## The problem
Show each line of the material below that contains the word "height".

## Record list

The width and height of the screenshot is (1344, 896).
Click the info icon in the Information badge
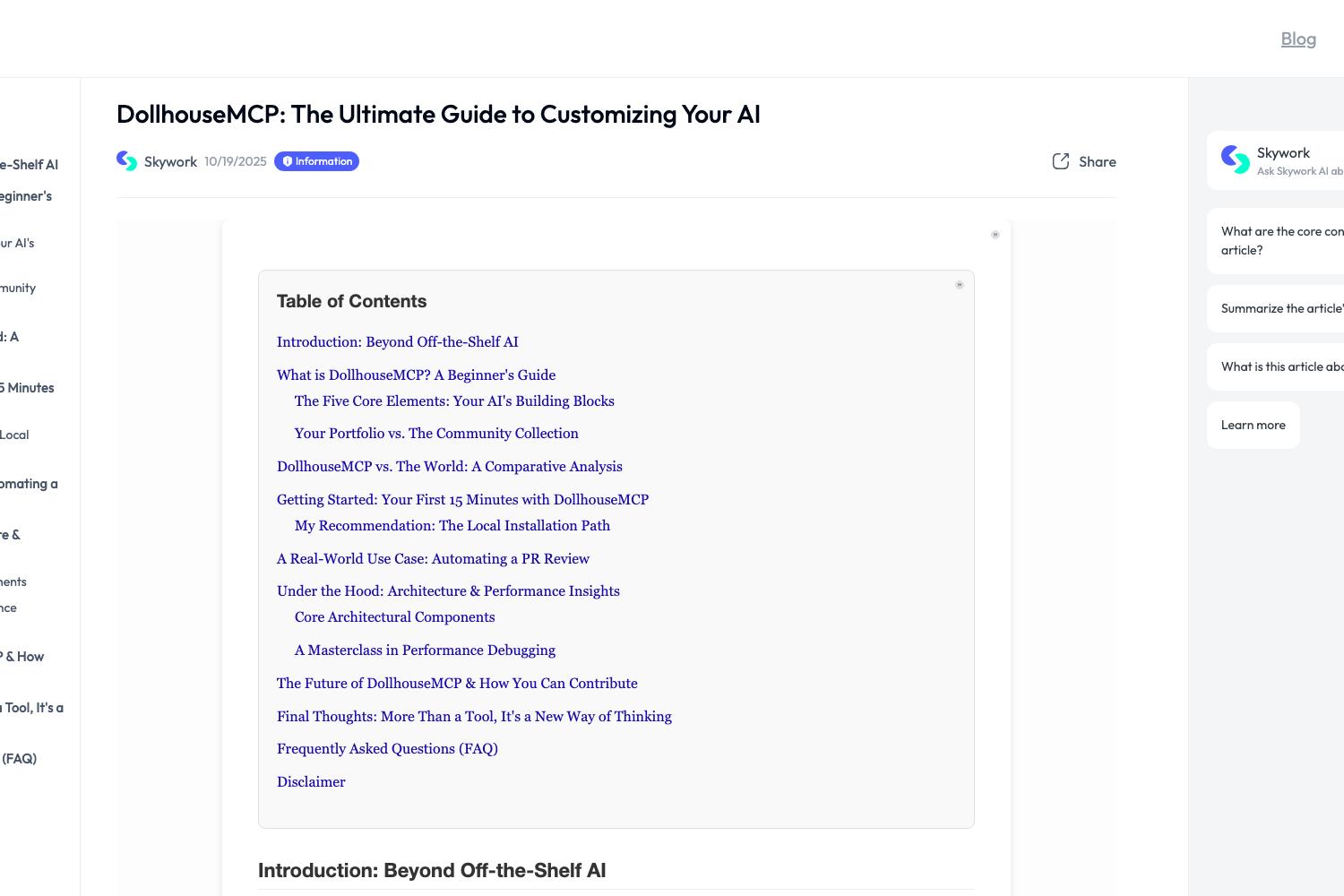point(288,161)
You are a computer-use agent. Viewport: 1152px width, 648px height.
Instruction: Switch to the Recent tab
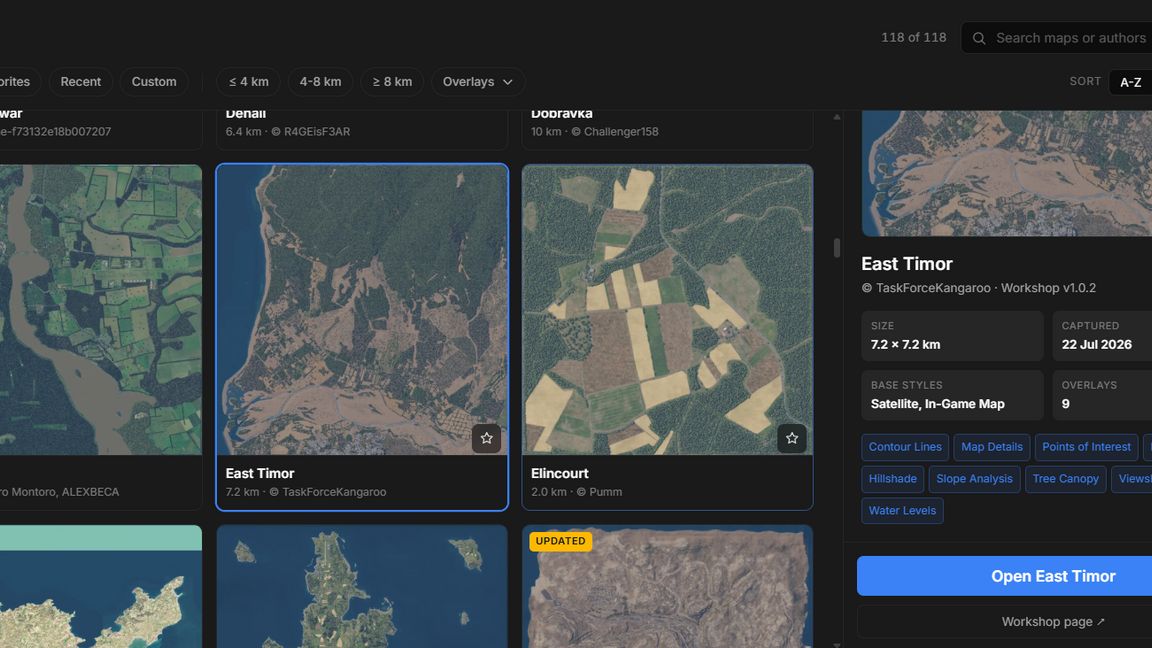click(81, 82)
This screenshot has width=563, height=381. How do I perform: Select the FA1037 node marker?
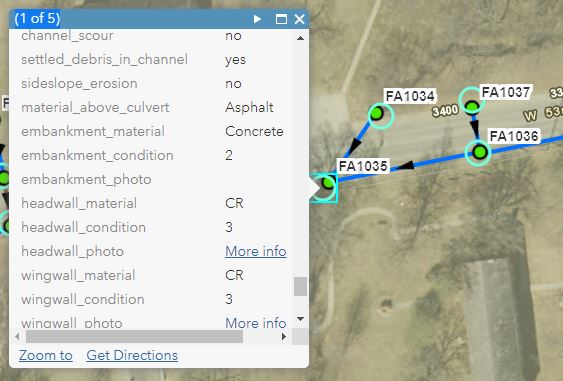pos(472,106)
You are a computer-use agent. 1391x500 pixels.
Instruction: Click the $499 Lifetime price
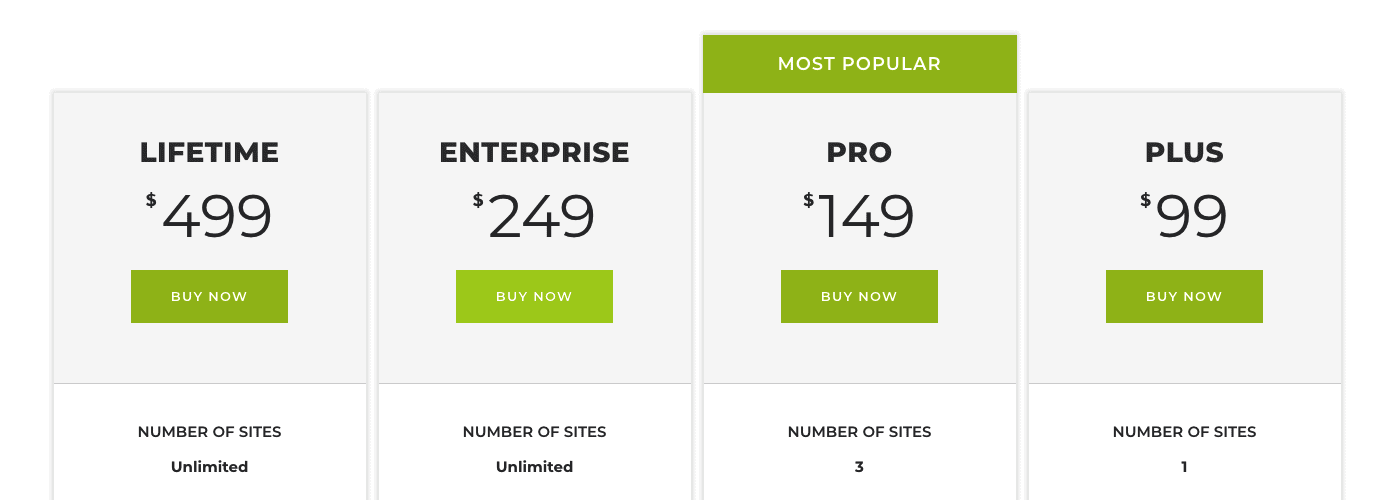(x=209, y=216)
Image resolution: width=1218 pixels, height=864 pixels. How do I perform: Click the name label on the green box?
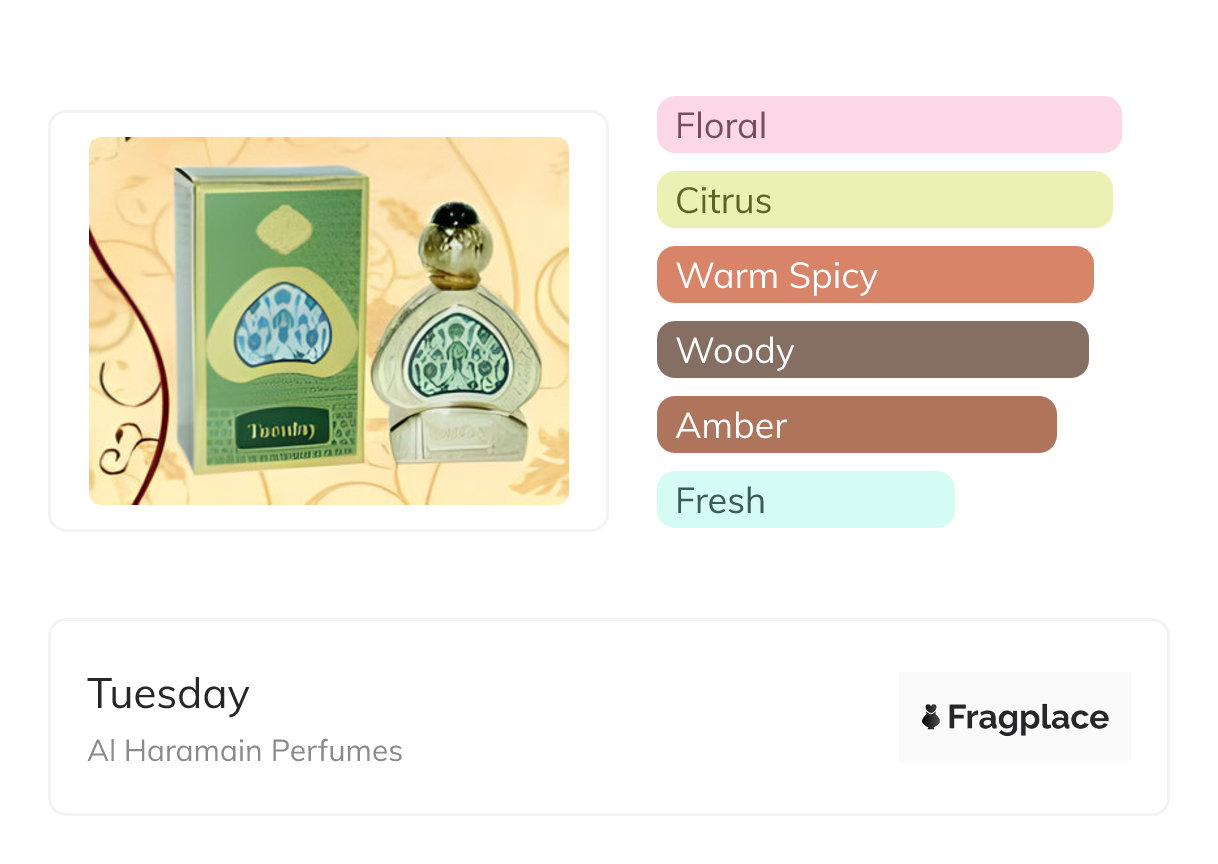click(281, 432)
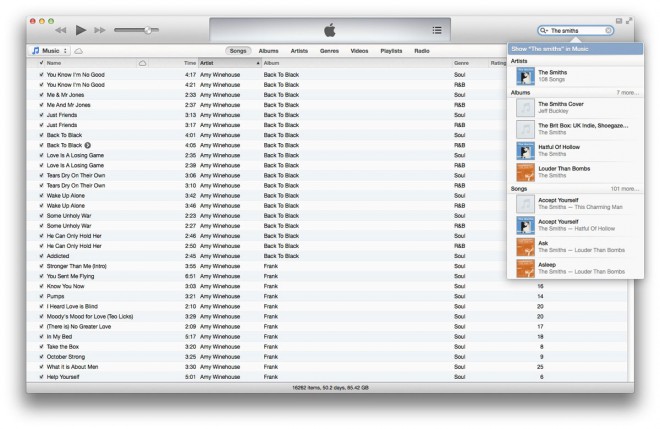660x429 pixels.
Task: Switch to mini player view
Action: click(620, 20)
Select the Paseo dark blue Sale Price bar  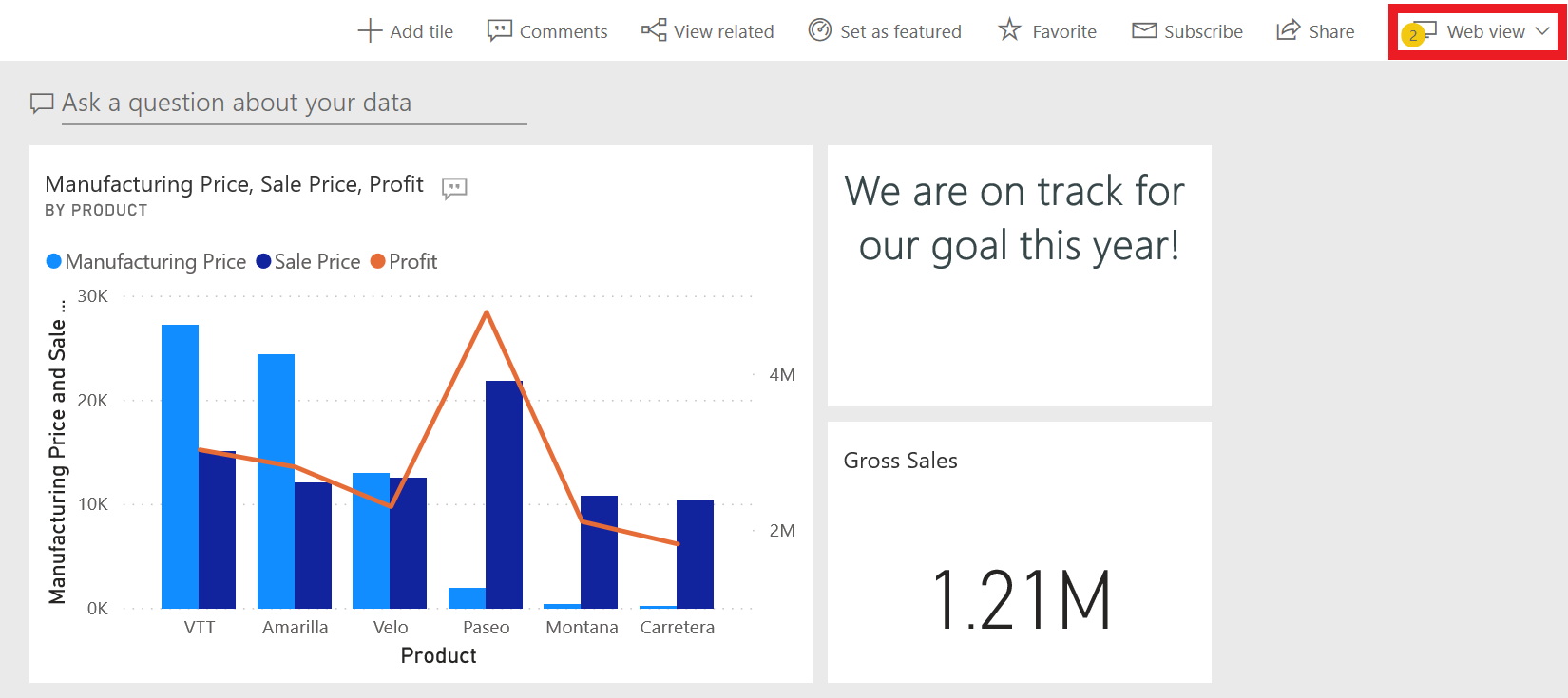(x=504, y=495)
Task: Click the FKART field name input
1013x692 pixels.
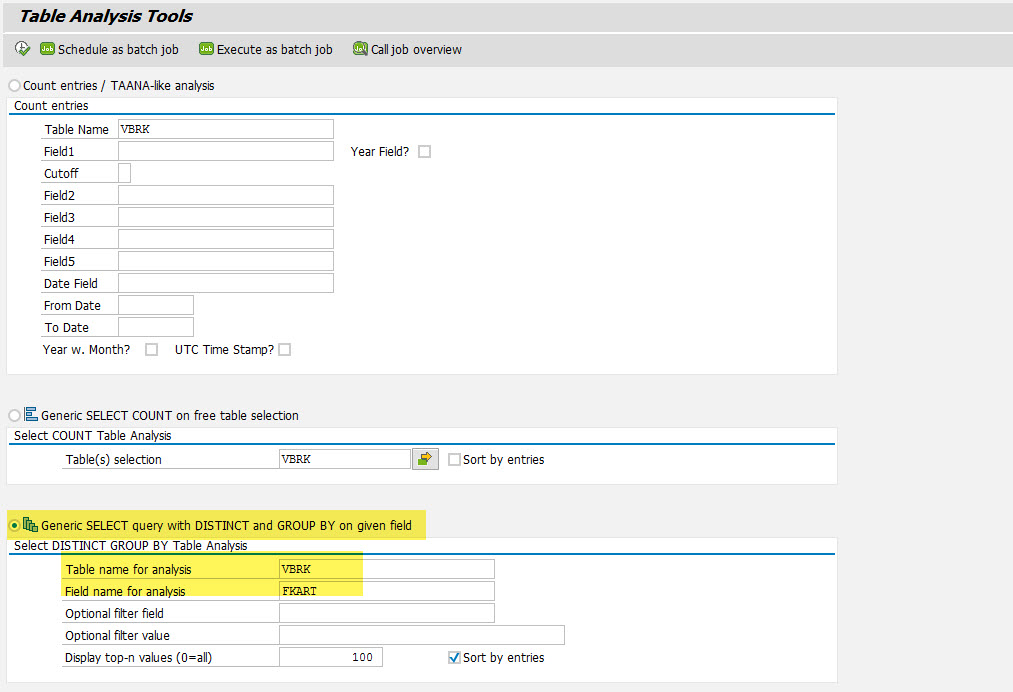Action: click(x=386, y=590)

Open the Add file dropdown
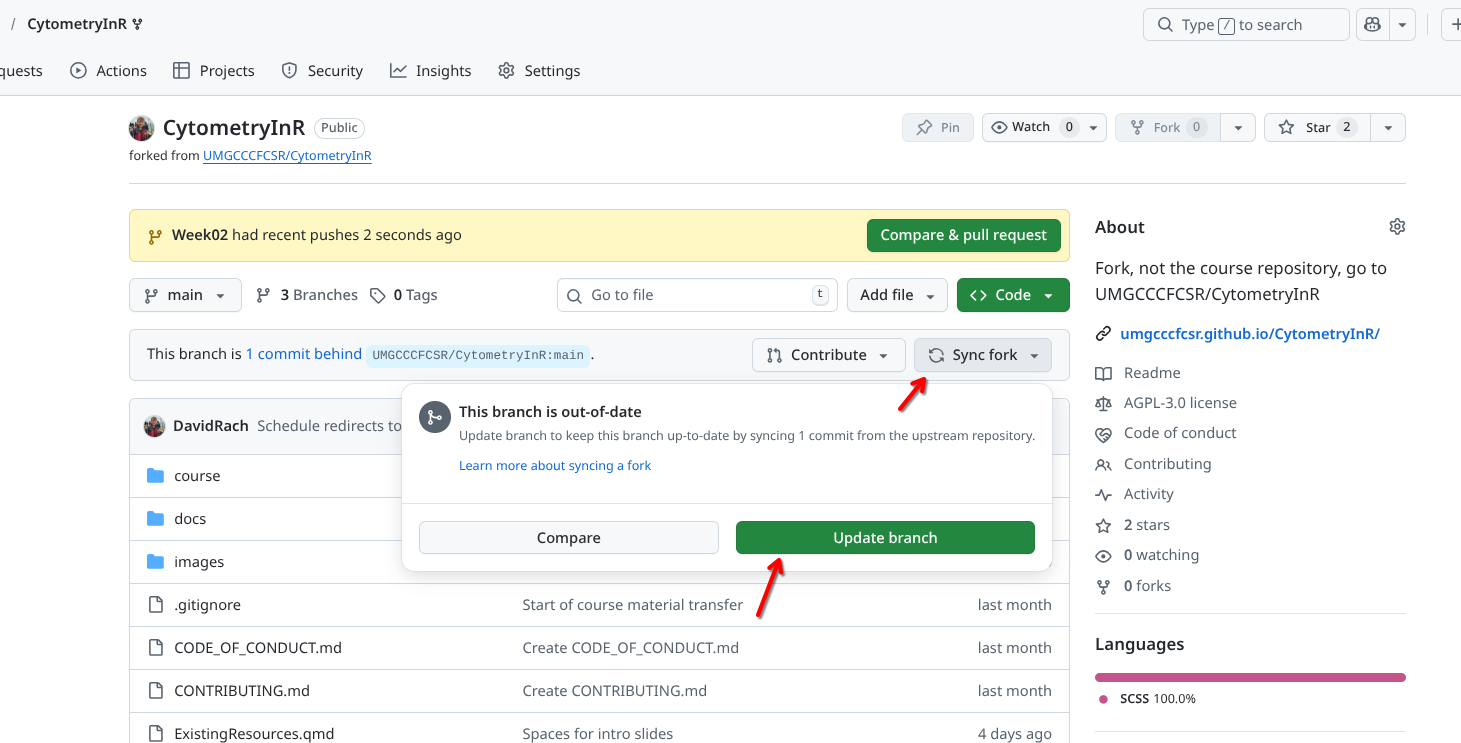(x=897, y=295)
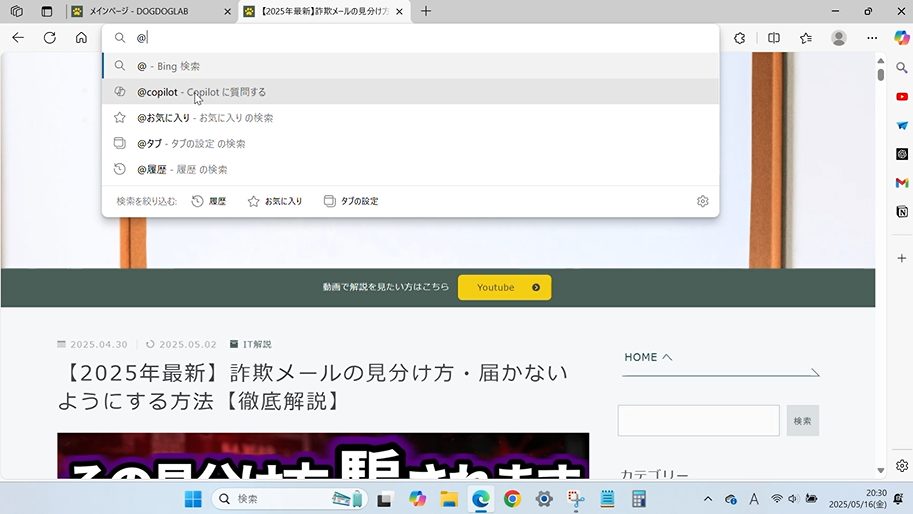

## Task answer
The width and height of the screenshot is (1344, 896).
You are a computer-use agent. Viewport: 1152px width, 648px height.
This screenshot has width=563, height=381. How do I perform: Select the FA1037 node marker?
Image resolution: width=1218 pixels, height=864 pixels. How do I perform: Click the name label on the green box?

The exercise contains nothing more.